- Aim of the task -
Answer these questions about the blog post below:
(a) What date appears above the post's main entry?
(b) According to the entry, what happened on the test the writer took yesterday?
(c) What zodiac sign is listed in the profile details?

- Selected excerpt -
/---
-i'm.SO.miss-understood. -shikayeproductions.
Sigh....
navigations are the words.
This is my own space to let it out. especially when theres no one to talk to that true understands or try to understand me.
+ Cheng Wee Chuan William
+ Yu Neng Primary School
+ Bedok South Secondary School
+ Ngee Ann Polytechnic
+ Republic of Singapore Navy
+ zazooosg@hotmail.com
+ 08/10/1989
+ Libra
Thursday, April 29, 2010
i am trying to keep my mind thinking straight, trying not to think too much, focus on my work and all. or simply put try to be positive. hmmm i think i really need spend some time to sort out my tots and priority. maybe i shld simply just keep to myself and just watch the world goes by and not get affected by it. i'm a social person, i dun really like to be left out and alone. but reality is the latter. wads the point of me trying to talk to people when they dun even bother to reply? well i guess i'm thinking too much again. maybe they are busy with their own things. i shldn't burden my frens to entertain me or company me. coz in life its a fact that u will lose everyone around u sooner or later and accept the fate of being alone. whether in the later part of ur life or in a coffin. i'm very disappointed with myself ytd. did another test and i misunderstand how to do certain things. if others could do it i feel like a failure when i cant. i shld have prepare harder maybe? i got to pull myself tgt, no matter how much i like or dun like this job. i may be better at other job but since i'm here i guess i shld give it my best? well but wad is giving it my best when i hardly am the best? irony.
\---
- Provided material -
/---
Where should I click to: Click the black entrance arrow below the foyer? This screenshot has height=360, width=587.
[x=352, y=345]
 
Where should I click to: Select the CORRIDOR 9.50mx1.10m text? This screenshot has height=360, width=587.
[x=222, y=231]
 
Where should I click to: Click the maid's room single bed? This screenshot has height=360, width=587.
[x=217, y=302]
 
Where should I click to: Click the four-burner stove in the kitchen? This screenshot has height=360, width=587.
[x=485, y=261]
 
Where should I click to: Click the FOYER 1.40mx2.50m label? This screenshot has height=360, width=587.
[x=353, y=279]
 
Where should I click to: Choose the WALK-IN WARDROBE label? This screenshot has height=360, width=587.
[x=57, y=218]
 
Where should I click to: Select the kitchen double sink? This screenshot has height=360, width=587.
\---
- Solution for this task -
(a) Thursday, April 29, 2010
(b) The writer misunderstood how to do certain things.
(c) Libra